A wide range of key societal functions are dependent now on ICT systems for electronic identification (eID). Using eID technology, citizens of and residents in Norway can access a range of private and public services, access their digital health data, report to tax authorities, verify payments, bid on real estate, sign credit agreements, register a divorce and conduct many other transactions. Because of this foundational role in modern digital societies, eID systems pose societal security concerns regarding criminal activity, including financial fraud, money laundering, corruption and terrorism.
In this project, we will study how law and technology can work together to detect and reduce vulnerabilities linked to the use and misuse of eID systems.

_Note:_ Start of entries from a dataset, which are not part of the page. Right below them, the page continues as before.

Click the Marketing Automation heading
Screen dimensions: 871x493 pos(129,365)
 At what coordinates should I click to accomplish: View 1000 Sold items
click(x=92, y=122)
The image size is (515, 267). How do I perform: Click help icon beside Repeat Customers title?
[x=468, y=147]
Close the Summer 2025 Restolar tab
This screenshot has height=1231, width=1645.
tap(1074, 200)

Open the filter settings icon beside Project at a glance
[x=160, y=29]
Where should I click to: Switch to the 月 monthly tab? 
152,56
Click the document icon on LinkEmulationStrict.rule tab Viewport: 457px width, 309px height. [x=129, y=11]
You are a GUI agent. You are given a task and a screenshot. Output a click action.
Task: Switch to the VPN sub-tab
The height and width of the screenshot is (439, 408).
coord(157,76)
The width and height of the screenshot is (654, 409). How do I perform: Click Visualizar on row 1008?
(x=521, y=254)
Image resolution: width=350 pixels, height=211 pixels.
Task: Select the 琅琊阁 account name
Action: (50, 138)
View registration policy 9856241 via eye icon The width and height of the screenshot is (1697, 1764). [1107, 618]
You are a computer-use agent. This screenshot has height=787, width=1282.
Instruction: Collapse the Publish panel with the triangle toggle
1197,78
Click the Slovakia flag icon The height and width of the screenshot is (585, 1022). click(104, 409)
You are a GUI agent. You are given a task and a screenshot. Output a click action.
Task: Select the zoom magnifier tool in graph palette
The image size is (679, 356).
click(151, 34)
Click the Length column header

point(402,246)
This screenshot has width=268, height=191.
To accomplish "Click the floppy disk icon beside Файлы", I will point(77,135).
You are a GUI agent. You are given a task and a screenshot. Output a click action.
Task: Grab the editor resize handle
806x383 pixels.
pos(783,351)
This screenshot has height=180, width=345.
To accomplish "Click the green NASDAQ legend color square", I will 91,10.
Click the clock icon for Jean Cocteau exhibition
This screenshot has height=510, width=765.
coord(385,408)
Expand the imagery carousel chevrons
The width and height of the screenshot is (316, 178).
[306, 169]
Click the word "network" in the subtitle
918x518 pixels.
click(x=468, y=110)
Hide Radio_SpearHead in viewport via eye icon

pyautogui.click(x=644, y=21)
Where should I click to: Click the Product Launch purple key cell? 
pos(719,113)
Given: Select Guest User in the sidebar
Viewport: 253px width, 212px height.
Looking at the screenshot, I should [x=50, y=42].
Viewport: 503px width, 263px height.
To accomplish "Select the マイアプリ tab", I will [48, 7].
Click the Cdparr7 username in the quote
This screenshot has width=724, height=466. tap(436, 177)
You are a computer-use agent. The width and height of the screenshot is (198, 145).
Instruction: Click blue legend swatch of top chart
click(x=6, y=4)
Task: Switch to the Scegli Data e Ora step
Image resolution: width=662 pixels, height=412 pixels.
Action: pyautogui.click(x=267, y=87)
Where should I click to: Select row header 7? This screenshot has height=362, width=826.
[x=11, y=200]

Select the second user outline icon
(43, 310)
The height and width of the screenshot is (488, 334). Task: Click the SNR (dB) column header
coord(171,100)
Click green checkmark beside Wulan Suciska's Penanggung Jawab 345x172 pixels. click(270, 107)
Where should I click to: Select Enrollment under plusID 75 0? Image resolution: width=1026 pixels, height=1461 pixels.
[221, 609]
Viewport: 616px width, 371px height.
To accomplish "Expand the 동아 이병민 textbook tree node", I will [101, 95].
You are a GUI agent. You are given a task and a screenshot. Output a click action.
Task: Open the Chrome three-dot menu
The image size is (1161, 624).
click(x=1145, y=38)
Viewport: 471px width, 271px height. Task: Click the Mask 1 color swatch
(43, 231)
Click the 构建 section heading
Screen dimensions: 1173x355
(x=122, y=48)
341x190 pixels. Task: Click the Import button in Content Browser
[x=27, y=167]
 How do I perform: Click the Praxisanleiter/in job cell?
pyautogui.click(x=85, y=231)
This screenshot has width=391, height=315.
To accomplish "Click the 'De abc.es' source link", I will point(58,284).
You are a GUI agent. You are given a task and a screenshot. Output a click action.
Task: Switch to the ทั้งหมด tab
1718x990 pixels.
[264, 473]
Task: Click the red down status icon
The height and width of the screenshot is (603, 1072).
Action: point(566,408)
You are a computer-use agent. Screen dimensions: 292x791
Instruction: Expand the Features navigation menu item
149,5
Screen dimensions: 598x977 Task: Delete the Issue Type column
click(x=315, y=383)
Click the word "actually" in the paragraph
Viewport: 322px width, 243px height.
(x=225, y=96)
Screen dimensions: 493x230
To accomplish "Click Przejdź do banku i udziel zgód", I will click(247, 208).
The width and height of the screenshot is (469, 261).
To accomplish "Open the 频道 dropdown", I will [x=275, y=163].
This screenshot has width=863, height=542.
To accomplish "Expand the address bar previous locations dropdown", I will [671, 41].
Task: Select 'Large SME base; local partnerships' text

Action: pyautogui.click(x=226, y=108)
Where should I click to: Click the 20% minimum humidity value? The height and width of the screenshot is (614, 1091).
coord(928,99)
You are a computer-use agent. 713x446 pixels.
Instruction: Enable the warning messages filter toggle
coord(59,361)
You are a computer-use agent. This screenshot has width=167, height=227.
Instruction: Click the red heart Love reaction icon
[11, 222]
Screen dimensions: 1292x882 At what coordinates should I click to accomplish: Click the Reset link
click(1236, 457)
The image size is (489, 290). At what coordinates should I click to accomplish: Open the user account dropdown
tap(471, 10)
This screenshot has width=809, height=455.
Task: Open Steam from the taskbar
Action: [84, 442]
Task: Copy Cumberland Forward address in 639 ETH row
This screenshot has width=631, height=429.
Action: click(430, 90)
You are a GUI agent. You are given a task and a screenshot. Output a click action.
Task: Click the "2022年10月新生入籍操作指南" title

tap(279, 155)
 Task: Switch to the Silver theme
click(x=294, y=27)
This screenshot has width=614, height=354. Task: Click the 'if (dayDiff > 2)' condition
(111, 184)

The project will examine the technical features of eID systems in Norway and Estonia, and their interaction with applicable national and European Union (EU) legal frameworks. While Norway and Estonia are frontrunners in digitalisation, Norway reportedly experiences the highest level of online fraud and identity theft in Europe while such problems are rare in Estonia.
As part of the project, a legal aid clinic called the ID-lawyer will be established in Norway for individuals experiencing legal challenges related to use or misuse of eID. This clinic will facilitate the collection of aggregated and case-specific data and provide new insights into how the legal system deals with legal issues related to eID systems, including ongoing access to eID and the management and recovery of claims following eiD misuse. The project will be implemented by a multidisciplinary team of scholars, in collaboration with a range of non-academic partners (public and private).
The project is expected to have a high impact among both scholars and policymakers seeking to understand eID systems and to contribute to policy and technical development in ways that take human rights, ethics and societal needs into account, thereby reducing societal risk.
A wide range of key societal functions are now dependent on ICT systems for electronic identification (eID) and signatures. Consequently, eID systems pose societal security concerns when they come under attack from criminal activity. In Norway, there are regular media reports of individuals who have lost their homes and/or their life savings because of eID fraud. This project will study how law and technology can work together to detect and reduce vulnerabilities linked to the misuse of eID systems and thus contribute to the design of resilient and adaptable systems in Norway and abroad.
The project takes an innovative approach by gathering and examining a unique dataset on the design and regulation of eID in Norway, matching it with cybersecurity analytics, contextualizing it within European law, and comparing it to other relevant countries. It will be pioneering not only in terms of scope – large number of legal cases, complaints database, laws, cybersecurity attacks, and lab tests– but also in terms of depth of information. The research is enhanced by the use of interdisciplinary approaches ranging from cryptography to legal scientific methods, making it possible to fill specific knowledge gaps.
The project will be implemented by a multidisciplinary team of international and Norwegian scholars from four different research institutions, as well as three PhD students and four research assistants. The project is distinct for its planned systematic cooperation between subject fields, collaboration with partners (public and private), and involvement of end users, all of which will ensure that the knowledge, expertise, and solutions developed are targeted towards society’s needs. The project is expected to have a high impact among both scholars and policymakers seeking to understand eID systems and to contribute to policy and technical development in ways that take human rights, ethics and societal needs into account, thereby reducing societal risk.